The core practices include brand design and consulting; ‘connected communications’; product and experiences; media; and brand relationship design, or in plainer English, CRM and loyalty. It’s a little closer to the product-led approach recently adopted by Interpublic stablemate Huge, though Forbes says the agency still prioritizes the tailored touch. “There’s a level of bespoke definition based on the client,” he says.

The pillars provide “a very unique value proposition” he says, and a guiding principle to organize the business around. “The intent is to focus on those five areas and to ensure we go deep in each of them, we have organized our teams around them, rather than around geography.”

Grey swans

Scan a close eye over the agency’s stark red and white website, and you won’t find much promotion of its NFT or metaverse expertise, areas previously considered promising but which lost the agency up to $10m last year.

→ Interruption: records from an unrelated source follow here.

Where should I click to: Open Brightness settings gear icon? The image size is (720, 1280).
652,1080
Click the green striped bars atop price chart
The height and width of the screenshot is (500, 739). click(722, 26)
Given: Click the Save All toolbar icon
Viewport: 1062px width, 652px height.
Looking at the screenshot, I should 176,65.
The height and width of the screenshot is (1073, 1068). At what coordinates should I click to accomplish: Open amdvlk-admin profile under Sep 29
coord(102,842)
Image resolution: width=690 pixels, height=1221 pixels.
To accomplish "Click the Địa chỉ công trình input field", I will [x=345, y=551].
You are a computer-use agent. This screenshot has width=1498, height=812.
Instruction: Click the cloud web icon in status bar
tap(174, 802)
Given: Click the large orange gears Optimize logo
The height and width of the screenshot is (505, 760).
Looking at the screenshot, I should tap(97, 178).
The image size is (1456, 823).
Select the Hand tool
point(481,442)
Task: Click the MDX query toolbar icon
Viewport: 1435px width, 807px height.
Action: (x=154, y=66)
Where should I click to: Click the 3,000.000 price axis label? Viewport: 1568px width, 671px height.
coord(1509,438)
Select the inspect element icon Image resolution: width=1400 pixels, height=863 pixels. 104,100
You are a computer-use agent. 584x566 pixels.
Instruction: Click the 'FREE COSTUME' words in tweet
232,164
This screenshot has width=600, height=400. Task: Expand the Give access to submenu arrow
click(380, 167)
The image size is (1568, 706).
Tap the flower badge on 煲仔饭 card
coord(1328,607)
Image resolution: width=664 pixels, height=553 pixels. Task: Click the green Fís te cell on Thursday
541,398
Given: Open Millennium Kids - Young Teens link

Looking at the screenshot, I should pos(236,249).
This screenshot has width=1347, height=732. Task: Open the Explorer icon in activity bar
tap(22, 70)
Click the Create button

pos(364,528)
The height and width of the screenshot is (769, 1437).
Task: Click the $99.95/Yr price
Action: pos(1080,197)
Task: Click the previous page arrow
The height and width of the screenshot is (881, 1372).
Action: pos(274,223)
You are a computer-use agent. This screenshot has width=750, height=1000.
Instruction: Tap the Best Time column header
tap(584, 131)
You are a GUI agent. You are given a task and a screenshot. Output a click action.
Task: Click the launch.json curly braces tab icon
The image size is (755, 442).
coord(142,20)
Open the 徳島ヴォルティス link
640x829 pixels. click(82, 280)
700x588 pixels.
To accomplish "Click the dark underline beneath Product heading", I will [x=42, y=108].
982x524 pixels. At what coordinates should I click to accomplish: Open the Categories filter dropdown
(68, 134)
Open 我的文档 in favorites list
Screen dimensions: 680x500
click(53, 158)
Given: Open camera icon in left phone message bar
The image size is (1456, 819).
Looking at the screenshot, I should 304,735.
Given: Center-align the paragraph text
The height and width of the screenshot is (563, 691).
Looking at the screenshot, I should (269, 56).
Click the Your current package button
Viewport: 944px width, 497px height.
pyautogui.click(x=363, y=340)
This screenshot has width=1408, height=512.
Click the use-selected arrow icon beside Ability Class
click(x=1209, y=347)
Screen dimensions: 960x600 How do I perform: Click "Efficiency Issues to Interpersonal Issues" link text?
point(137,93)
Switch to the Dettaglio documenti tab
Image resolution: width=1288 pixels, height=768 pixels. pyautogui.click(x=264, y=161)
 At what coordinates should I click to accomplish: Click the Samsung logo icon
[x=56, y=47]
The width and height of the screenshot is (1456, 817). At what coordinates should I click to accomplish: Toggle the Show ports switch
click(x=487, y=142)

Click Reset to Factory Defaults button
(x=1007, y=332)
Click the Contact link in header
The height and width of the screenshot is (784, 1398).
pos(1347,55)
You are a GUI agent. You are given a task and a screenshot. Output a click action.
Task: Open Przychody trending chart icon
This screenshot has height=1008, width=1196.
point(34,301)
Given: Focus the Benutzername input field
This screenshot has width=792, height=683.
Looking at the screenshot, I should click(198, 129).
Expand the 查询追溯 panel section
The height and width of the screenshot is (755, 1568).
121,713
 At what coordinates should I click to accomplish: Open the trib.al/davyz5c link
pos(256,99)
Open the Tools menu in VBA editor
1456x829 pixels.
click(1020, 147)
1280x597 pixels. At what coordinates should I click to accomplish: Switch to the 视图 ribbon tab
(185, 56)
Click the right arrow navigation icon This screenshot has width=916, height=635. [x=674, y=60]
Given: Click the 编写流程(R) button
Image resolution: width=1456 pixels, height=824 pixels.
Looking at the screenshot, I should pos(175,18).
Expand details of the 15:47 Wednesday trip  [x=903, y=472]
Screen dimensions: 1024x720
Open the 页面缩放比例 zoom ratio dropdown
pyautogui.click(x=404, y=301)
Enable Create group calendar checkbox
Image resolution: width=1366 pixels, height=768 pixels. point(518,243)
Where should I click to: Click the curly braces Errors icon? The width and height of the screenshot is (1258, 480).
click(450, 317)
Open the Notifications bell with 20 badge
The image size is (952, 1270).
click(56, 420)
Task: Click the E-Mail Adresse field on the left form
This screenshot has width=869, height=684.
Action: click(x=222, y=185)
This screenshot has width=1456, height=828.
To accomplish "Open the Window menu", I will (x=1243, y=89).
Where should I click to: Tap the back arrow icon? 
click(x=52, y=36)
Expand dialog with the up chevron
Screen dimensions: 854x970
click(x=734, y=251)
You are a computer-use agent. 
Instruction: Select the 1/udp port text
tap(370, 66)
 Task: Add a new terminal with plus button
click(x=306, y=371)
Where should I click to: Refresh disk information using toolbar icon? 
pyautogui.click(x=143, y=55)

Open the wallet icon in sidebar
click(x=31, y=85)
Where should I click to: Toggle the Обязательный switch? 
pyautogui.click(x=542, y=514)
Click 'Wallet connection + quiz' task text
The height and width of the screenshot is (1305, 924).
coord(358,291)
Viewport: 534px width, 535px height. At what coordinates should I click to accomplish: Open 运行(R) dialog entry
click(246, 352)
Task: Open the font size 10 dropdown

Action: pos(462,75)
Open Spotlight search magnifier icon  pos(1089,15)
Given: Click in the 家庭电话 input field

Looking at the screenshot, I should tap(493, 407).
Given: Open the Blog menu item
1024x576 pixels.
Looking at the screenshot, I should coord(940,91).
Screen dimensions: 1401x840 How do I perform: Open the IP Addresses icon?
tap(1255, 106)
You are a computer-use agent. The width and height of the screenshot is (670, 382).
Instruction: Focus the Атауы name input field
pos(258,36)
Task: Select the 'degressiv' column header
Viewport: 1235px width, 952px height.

Bezzina says there’s still potential there: “Clients are still spending money in that space – less than the initial frenzy – but we still have a ton of clients that are interested in reaching audiences in those spaces.” And regarding the demand for broader metaverse activations, she says “There’s obviously less of that… but we’re absolutely still involved in that stuff.”

Forbes sees green shoots elsewhere. “We are seeing great demand in certain practices, in particular the brand design and consulting space, in CRM, loyalty and membership, and our product and experience work.”

“That’s a reflection of clients’ continued pressures and ambitions to digitize their businesses. On CRM, it’s a clear reflection of clients needing to extract maximum value out of their existing client relationships. And on the brand design side, it’s clients who are sharpening their proposition and being aggressive in a downturn, trying to capture share, or introducing new products.”

And despite client cutbacks last year, the agency has held on to some of its longer-term clients, such as Samsung. Forbes, who takes a hands-on approach to that account, says “it reinforces that what’s most important for me is to be sleeves rolled up, inside the walls of a client office to truly understand their business.”

He says “we’ve made the changes we need to make, given what we can portend for the future concerning economic circumstances.” But he doesn’t rule out further job cuts at the agency. “It’s impossible to promise that there will never be another reduction in the workforce,” he says.

The agency’s top brass, and its cost-conscious parent company IPG, expect to see the benefits of the restructuring emerge by the third quarter of the year. Chief executive Philippe Krakowsky indicated in February that the numbers might not turn around until “the back half of this year,” but added that the holding company might also address the agency’s “measure of independence” from its parent.

The message implied that this flagship agency has a deadline to solve its problems. Forbes says it’s possible to meet – with a fair wind. “We’re feeling very positive about the back half of the year,” he says.

“But there’s grey swans on the horizon. We don’t know what’s going to happen to the economy. No agency leader can guarantee that we’ll necessarily see the economic impacts.”